Sesame-Ginger Salmon Rice Bowl with Crispy Vegetables

This is an example of a meal that Solin would create to include in your personalized meal plan.

Sesame-Ginger Salmon Rice Bowl with Crispy Vegetables

YOUR SOLIN GENERATED RECIPE

Sesame-Ginger Salmon Rice Bowl with Crispy Vegetables

Savor a vibrant bowl featuring a perfectly seared salmon fillet infused with aromatic ginger and sesame, paired with nutty brown rice and crispy, colorful vegetables.
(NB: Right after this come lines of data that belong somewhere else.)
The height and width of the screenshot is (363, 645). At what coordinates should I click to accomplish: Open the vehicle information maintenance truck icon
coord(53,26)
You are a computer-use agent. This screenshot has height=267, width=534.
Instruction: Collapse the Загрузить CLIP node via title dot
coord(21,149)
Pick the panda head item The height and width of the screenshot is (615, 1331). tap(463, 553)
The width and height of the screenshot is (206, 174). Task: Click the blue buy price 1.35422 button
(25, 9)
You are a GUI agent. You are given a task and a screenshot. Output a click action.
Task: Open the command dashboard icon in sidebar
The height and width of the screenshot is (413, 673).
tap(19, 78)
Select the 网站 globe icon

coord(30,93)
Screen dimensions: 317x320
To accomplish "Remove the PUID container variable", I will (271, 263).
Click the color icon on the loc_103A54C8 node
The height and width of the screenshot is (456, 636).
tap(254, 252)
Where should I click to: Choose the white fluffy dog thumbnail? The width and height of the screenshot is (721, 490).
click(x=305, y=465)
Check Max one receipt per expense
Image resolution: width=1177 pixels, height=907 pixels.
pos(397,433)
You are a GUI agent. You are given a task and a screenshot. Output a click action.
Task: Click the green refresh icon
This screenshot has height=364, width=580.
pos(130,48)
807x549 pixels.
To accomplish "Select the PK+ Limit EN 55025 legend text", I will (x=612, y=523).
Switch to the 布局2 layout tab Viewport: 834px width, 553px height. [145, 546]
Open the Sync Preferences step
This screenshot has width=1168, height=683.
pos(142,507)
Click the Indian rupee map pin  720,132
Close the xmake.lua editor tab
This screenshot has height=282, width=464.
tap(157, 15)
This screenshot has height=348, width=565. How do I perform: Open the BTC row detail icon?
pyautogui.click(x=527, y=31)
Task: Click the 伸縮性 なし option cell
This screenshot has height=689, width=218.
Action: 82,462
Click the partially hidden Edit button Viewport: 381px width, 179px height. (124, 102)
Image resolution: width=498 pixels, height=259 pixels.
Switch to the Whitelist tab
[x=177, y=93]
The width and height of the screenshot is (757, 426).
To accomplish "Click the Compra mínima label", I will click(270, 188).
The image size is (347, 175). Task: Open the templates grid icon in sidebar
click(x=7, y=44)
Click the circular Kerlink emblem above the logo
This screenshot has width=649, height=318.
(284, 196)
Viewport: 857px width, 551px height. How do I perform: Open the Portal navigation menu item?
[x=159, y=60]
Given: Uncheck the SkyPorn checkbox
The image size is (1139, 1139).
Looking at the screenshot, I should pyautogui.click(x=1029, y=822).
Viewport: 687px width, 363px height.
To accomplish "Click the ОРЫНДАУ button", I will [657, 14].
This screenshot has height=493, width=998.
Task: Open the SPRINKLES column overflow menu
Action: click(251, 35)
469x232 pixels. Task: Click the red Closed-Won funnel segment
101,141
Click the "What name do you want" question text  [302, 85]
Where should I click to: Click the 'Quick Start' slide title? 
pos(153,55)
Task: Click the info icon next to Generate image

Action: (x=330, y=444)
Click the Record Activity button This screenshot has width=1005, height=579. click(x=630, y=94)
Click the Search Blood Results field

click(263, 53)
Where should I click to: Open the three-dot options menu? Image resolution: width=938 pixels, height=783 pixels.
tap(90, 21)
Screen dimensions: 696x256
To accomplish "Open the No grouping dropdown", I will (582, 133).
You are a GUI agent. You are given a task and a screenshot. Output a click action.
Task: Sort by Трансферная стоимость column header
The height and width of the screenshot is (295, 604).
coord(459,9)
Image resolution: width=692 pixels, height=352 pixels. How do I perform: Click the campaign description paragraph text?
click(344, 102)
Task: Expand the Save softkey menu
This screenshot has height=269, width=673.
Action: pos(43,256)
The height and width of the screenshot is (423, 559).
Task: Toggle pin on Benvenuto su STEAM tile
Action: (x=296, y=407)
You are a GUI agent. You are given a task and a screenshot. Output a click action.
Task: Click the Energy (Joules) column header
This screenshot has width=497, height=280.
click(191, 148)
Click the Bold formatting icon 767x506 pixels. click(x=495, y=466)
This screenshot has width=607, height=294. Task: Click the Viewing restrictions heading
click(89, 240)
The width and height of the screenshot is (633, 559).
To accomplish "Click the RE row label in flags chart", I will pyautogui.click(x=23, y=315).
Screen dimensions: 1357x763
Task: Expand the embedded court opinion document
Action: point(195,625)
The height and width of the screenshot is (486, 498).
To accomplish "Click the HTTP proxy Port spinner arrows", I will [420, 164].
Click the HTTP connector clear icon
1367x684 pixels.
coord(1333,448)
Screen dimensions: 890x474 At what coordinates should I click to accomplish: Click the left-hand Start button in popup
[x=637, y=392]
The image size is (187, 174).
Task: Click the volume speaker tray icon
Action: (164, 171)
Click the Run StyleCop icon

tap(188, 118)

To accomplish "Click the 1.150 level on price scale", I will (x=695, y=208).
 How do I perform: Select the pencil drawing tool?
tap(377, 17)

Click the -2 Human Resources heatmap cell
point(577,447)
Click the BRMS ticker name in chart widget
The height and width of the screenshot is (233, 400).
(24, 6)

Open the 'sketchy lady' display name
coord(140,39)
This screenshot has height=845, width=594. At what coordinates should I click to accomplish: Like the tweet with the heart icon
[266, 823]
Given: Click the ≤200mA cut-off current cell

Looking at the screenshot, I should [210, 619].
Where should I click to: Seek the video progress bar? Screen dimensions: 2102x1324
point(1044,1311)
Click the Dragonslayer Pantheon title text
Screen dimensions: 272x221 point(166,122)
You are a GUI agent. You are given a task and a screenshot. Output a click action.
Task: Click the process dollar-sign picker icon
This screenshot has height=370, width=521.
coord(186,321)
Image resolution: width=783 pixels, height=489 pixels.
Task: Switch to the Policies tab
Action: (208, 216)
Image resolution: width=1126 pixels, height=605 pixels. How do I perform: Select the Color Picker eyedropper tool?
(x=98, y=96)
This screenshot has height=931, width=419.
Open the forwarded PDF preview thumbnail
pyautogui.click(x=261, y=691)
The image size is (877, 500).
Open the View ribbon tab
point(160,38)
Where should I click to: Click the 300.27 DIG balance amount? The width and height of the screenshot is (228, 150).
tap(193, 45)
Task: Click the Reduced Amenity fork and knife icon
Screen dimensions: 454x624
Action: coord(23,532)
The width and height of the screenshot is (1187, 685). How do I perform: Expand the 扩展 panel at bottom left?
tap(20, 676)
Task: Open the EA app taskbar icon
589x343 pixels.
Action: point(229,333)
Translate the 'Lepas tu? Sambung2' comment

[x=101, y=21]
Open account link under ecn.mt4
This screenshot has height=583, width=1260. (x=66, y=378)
This dish brings together fresh, clean flavors with an Asian-inspired twist to deliver a satisfying and balanced meal.

NUTRITION

516kcal
Protein
38.0g
Fat
24.4g
Carbs
35.6g

SERVINGS

1 serving

INGREDIENTS

5 oz Salmon Fillet

1/2 cup cooked Brown Rice

1 cup Mixed Vegetables

1 tsp Sesame Oil

1 tsp Fresh Ginger, minced

1 Garlic clove, minced

1 tbsp Low Sodium Soy Sauce

1 tsp Sesame Seeds

PREPARATION

  • 1

    Start by rinsing and patting the salmon fillet dry. Season lightly with salt and pepper if desired.

  • 2

    Heat the sesame oil in a non-stick skillet over medium-high heat. Add the minced garlic and ginger, sautéing until fragrant, about 30 seconds.

  • 3

    Place the salmon fillet in the skillet skin-side down and cook for about 3-4 minutes until a golden crust forms. Flip the salmon and cook for an additional 3-4 minutes, or until it reaches your desired level of doneness.

  • 4

    While the salmon is cooking, steam or lightly stir-fry the mixed vegetables until they are crisp-tender, about 3-4 minutes.

  • 5

    Reheat or prepare brown rice as needed, ensuring it is warm and fluffy.

  • 6

    In a bowl, layer the brown rice, then top with the cooked vegetables and seared salmon. Drizzle low sodium soy sauce over the top and garnish with sesame seeds.

  • 7

    Serve immediately and enjoy a balanced bowl filled with rich flavors and textures.